Il rischio che bisogna evitare è una concessione troppo facile o, peggio, semiautomatica dei benefici penitenziari, rispetto ai quali occorre sempre pretendere una puntuale e rigorosa valutazione di tutti i presupposti applicativi.
Dobbiamo allora, e concludo, produrre uno sforzo, se occorre, per assicurare a monte una costante serietà di verifica nel processo di concessione delle misure alternative, correggendo tutte quelle distorsioni applicative che talvolta possono essersi verificate; d'altro canto, bisognerà - e al riguardo condivido quanto hanno detto i colleghi che mi hanno preceduto - implementare i controlli sui soggetti beneficiari, in modo che siano in tutti i casi effettivi e continuativi.
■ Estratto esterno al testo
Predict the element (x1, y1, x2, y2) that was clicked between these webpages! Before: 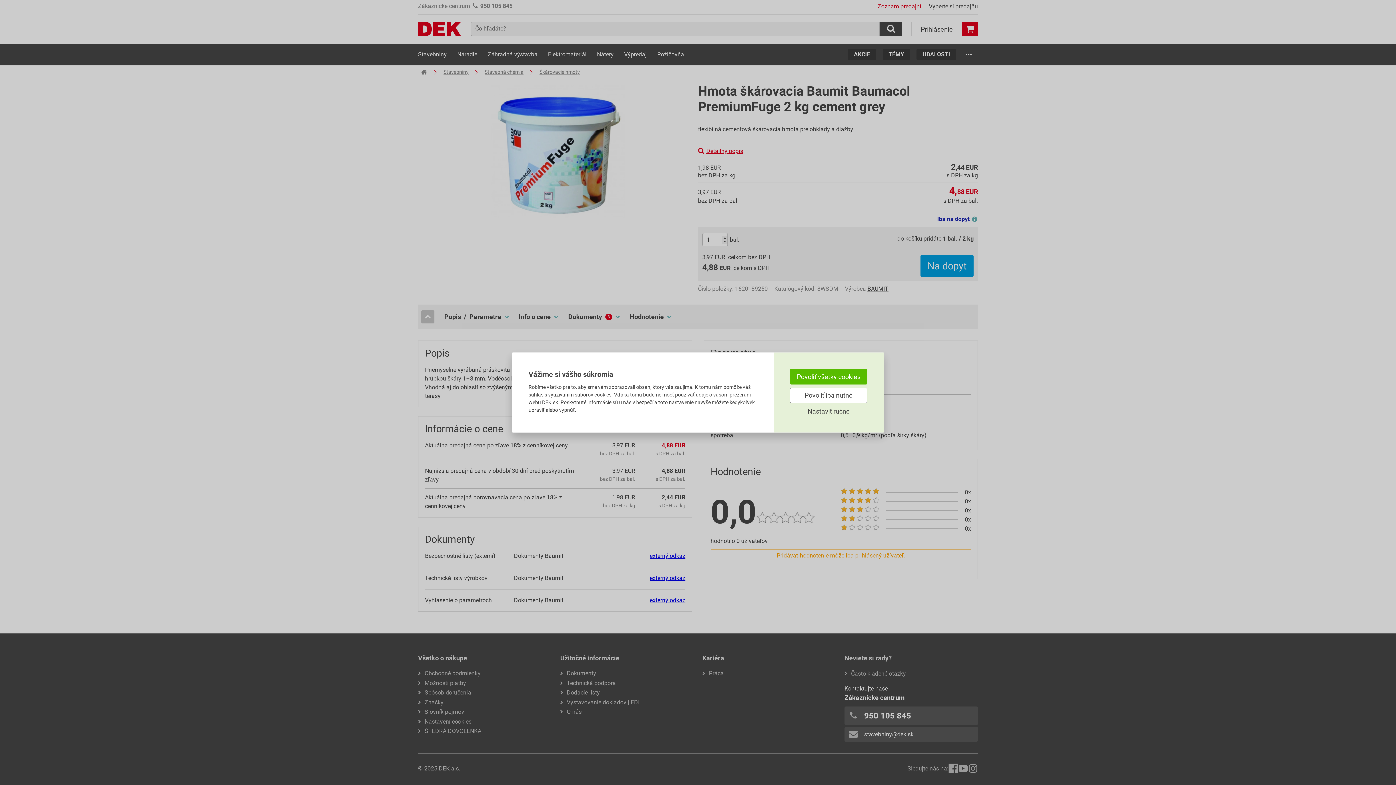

Indicherei come soluzione l'aumento a tal fine degli organici e dei rieducatori.
Concludo: questo è un programma di lavoro sul quale ci si può e ci si deve confrontare in Parlamento senza steccati ideologici, avendo sempre ben presente quali sono i limiti e quale è la cornice costituzionale all'interno della quale siamo chiamati a muoverci.
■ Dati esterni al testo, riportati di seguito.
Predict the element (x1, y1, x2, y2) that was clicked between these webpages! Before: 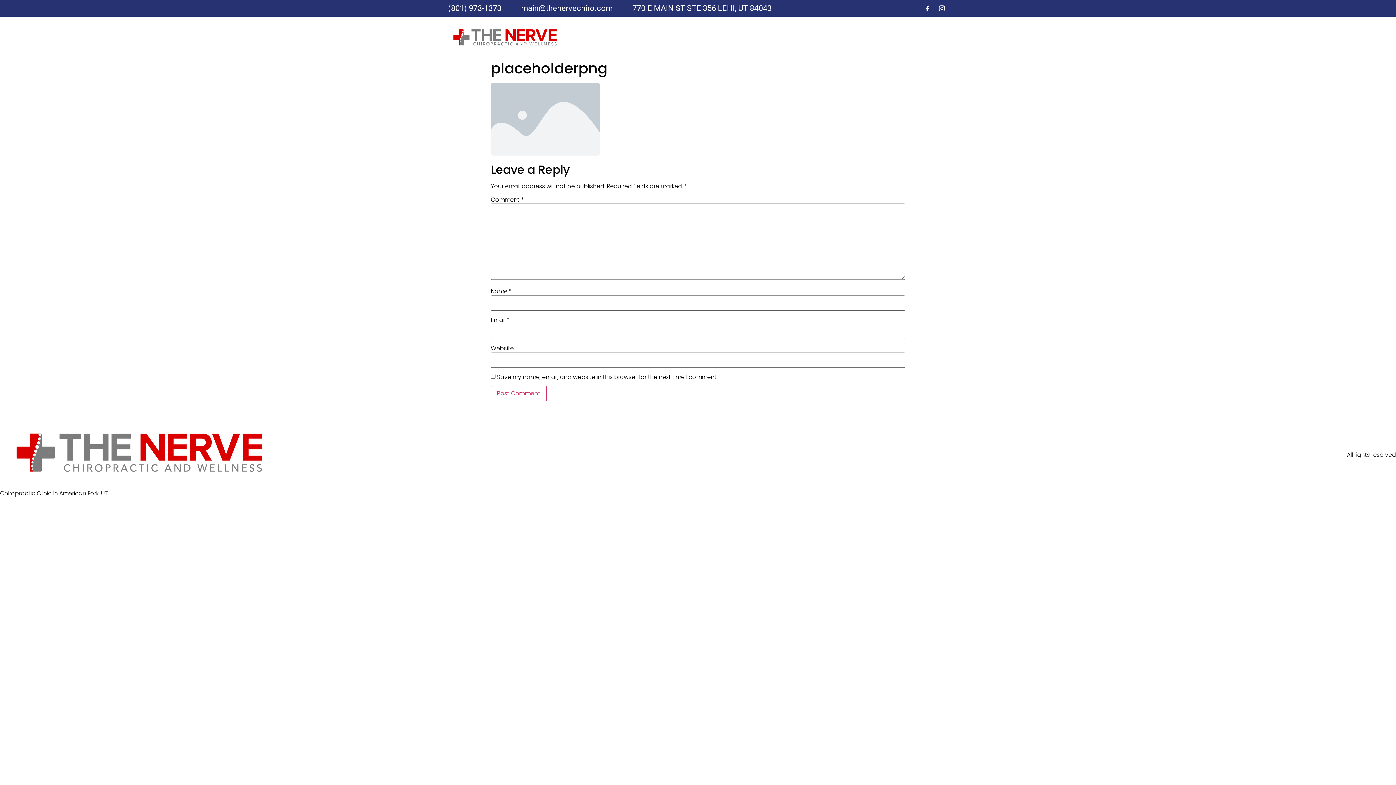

PRESIDENTE. Ha chiesto di parlare l'onorevole Capotosti. Ne ha facoltà.

GINO CAPOTOSTI. Signor Presidente, signor rappresentante del Governo, onorevoli colleghe e colleghi: viviamo in tempi brutti - diceva un monaco irlandese dell'undicesimoPag. 17secolo - ma se vivremo bene cambieremo i tempi.
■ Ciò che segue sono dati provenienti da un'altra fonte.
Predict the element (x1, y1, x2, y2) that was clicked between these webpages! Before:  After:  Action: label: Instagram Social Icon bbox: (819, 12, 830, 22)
Sono alquanto sconcertato dalla straordinaria capacità di alcuni rappresentanti di questa Camera di rincorrere l'onda emotiva alla disperata caccia - direi - del classico titolo di giornale in quarta, quinta o sesta pagina, e quindi, in qualche modo, anche un poco infastidito da una forma di cinismo che in malafede voglio riconoscere a queste persone.
Sarà opportuno chiarire i termini della vicenda in base alla verità dei fatti. Dal 1975 ad oggi sono stati introdotti nel nostro ordinamento una serie di strumenti alternativi alla detenzione (così si chiamano), recependo l'indirizzo giuridico continentale, ma anche angloamericano, in materia (ci riferiamo alla libertà anticipata, all'affidamento in prova ai servizi sociali e agli arresti domiciliari), stabilendo però uno iato preciso - questa era l'intenzione del legislatore - tra i reati di maggiore allarme sociale, per i quali addirittura sono previste, ex articolo 41-bis, forme di soppressione dei diritti fondamentali, e i reati di minore allarme sociale, nei quali, secondo il sinallagma osservazione-trattamento, o, come diceva prima bene il sottosegretario per la giustizia, diagnosi-prognosi, si tenta di attuare il precetto costituzionale, che peraltro è stato nuovamente ribadito già nel 2003, come ricordava prima il Governo.
Tale precetto indica la necessità che le pene tendano alla rieducazione. Quindi la pena, va nuovamente ribadito, ha una funzione di prevenzione generale, rispetto ai consociati, ma anche di prevenzione speciale, rispetto al singolo.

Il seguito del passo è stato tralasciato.